Again while serving as a Supreme Court clerk, she was tasked with writing a memo on the case of a man who had petitioned the Court, claiming the District of Columbia's handgun ban was unconstitutional because it deprived him of his second amendment right. Striking an interestingly personal note, Ms. Kagan wrote: ``I am not sympathetic.'' It is common knowledge that a similar challenge to the District's handgun ban was successfully considered by the Supreme Court in 2008. What we do not know is why Ms. Kagan did not believe a similar challenge brought in 1987 was worthy of consideration before the Court.
Documents made available from the Clinton Library show she was a key player in that administration's gun control efforts. She was a key advocate for multiple gun control proposals and even authored multiple Executive orders that placed restrictions on gun owner rights.

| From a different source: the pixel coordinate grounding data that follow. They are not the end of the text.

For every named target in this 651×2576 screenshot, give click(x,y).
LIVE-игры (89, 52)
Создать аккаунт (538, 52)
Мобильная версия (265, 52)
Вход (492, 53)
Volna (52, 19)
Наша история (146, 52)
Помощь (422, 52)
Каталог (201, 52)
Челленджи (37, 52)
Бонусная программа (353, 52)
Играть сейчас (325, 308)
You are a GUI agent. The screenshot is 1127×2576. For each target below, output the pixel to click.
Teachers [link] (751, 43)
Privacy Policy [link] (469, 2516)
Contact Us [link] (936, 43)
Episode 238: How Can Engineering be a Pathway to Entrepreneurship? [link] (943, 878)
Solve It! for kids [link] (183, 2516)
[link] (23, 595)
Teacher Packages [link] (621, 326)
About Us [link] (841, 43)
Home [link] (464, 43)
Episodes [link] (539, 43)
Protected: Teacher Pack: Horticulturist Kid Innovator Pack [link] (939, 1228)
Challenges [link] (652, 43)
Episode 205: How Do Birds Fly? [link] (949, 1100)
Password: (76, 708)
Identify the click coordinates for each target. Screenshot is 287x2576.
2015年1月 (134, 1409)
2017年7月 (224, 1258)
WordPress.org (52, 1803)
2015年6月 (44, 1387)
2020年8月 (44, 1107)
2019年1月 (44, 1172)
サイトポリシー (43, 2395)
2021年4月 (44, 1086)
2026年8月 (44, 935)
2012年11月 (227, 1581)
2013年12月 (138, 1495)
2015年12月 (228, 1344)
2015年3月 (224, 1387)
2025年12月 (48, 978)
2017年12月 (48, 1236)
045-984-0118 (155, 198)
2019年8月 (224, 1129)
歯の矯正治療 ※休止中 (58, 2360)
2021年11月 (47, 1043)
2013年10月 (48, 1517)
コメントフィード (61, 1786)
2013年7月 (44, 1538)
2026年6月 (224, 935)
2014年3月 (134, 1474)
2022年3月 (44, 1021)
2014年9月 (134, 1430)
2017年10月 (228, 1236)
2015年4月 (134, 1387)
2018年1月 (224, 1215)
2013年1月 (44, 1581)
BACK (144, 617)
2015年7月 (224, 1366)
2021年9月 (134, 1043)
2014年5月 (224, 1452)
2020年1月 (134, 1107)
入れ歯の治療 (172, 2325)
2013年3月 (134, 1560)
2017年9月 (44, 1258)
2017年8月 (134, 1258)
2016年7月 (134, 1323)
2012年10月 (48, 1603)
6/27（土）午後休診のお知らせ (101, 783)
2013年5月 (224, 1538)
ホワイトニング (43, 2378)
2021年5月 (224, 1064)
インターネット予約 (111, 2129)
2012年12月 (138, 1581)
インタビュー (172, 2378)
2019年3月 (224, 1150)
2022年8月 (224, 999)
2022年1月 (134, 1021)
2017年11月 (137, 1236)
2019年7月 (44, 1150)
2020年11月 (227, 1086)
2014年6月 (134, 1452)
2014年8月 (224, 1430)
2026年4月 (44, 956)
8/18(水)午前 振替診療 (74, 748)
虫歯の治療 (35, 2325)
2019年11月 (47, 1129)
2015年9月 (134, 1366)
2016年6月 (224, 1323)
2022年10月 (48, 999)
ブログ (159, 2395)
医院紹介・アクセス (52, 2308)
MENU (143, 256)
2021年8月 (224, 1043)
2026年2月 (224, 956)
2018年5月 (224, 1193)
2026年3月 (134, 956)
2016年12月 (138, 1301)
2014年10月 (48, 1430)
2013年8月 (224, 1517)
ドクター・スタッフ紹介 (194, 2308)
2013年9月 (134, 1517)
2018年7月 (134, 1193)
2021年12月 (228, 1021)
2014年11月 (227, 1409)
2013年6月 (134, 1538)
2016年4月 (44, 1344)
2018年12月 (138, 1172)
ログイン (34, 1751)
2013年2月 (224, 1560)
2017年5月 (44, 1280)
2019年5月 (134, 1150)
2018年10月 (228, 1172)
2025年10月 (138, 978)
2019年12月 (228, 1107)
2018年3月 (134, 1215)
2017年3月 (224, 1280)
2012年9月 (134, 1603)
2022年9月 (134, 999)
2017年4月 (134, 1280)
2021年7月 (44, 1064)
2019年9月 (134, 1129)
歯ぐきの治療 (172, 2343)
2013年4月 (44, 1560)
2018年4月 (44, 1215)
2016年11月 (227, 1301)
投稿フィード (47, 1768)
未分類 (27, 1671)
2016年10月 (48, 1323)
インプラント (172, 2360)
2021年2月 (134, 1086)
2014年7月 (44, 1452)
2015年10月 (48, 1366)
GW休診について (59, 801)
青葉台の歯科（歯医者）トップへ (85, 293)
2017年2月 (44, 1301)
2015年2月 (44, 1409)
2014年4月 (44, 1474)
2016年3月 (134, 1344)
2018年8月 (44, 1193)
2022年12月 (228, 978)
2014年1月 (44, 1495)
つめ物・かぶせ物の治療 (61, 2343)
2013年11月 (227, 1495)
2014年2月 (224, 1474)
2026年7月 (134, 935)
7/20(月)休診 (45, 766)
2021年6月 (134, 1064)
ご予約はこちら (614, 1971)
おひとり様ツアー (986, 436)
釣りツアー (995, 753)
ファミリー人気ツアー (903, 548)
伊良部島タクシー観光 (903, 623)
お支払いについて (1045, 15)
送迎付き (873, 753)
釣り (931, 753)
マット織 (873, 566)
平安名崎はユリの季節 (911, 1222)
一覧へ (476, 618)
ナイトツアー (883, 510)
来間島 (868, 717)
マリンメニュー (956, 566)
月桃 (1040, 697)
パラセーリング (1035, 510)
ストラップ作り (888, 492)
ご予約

Ms. Kagan is a unique nominee for the Supreme Court, as she has no judicial experience. The last time we confirmed a Justice to sit on the Court without earlier having served as a judge was nearly 40 years ago.
While a lack of judicial experience should not be disqualifying for a Supreme Court nominee, it does increase the necessity for that nominee to be forthcoming and open during their confirmation hearings. With no prior judicial record to view, Senators are left with little guidance as to how a nominee will act once they become a Supreme Court Justice. This is where we would hope the nominee could fill in the gaps. Instead, in Ms. Kagan's case, we are left to look to the past and at her records, and we are forced to make an overwhelmingly important decision with significant questions unanswered.
I remain concerned that Ms. Kagan will carry the political agenda that is evident in her past to the Supreme Court. Many of her views are clearly outside those of mainstream America, and therefore I will vote against her nomination to the Supreme Court.
I will close by saying that all of us, as Members of this body, receive input
from our constituents, and anytime there is a significant or controversial issue before the Senate, the volume of those statements from our constituents increases. In the case of Ms. Kagan, it has been extremely unusual and extremely interesting. I have had one phone call and four e-mails from Georgians in support of Ms. Kagan. I have had thousands of phone calls and e-mails in opposition to her nomination. That is very unusual, and it is an indication of why the polls nationwide are showing that her approval for a Supreme Court nominee is so low.
Mr. President, with that, I yield the floor.